His analysis of how the Cold War was fought out in the region is, of itself, a fascinating study of power politics and Clausewitz’ assertion of war being politics by other means. The respective roles of the Russians, Chinese, Cubans and Americans in manipulating the mineral-rich region for their own political and economic ends are revealed. Told here, too, are the stories of how the post-colonial powers, Britain and Portugal, sought to impose their will on the newly independent countries.
Why Mugabe used to refer to Tony Blair with such venom is covered in detail by Chan who leaves us in no doubt of the manipulative work of our former Prime Minister – to the point, in fact, where you have to pinch yourself not to have some sympathy with the tyrant Mugabe.
His narrative is also marked by some amusing anecdotes. Lord Carrington, for example, during the Lancaster House negotiations, was so taken by the charm and intellect of Mugabe that he joked about putting him up for membership of White’s – his London club. The BBC may be banned from Zimbabwe but Chan cuts John Simpson’s “secret reporting” down to size by revealing that the locals try to get in camera shot because they know the van following him is the camera.
To go to South Africa now it is easy to get a romanticised view. The trip from Cape Town’s modern World Cup refurbished airport to the Waterfront is a journey into an international city. Stay in one of the many hotels before venturing into the wine growing regions of the Western Cape with supermarket familiar names such as Paarl, Stellenbosch, False Bay and Franschhoek and the traveller can slip into tourist heaven lured by the delicacies of a cuisine that is as essentially African as it is Mediterranean, European or Asian.
Yet the contrasts are stark. That same ride into Cape Town will take the wide-awake traveller through some of the biggest shanty towns with people, almost exclusively black and living in poverty, packed into ramshackle, flimsy constructions. The workers in the now affluent Garden Route areas and wine regions fare better only in that they have low-paid jobs and a little more living space.
The pattern is repeated across the country. Durban, Pretoria and Johannesburg all boast beauty, modernity and occasional outbursts of opulence set against huge townships dominated by the poor, the dispossessed and migrant, mainly Zimbabwean, labour. Levels of crime are as endemic as those of poverty and ethnic conflicts raise the occasional spectre as unemployed South Africans compete for work with Zimbabwean ex-pats forced out by the politics and the poverty of their homeland. Harare, too, offers such contrasts as the country struggles to recover from the sort of hyper-inflation that makes the German experience in the 1920s seem a blip on the economic radar.

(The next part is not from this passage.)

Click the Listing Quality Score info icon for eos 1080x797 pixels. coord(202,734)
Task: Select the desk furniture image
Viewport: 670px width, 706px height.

These contrasts of fortune lie at the heart of the politics of the region. Aspirations built up by liberation from civil war and apartheid are huge, as are the challenges of the governments to secure adequate public health, industrial infrastructures, education systems and social justice. It is a testament to Chan’s sharp powers of narrative and analysis that these challenges are made clear. By setting out the history and telling how the region got to where it is today, he has identified those challenges and sets the scene for what will be a meeting of the African solution and the pressures of the global community.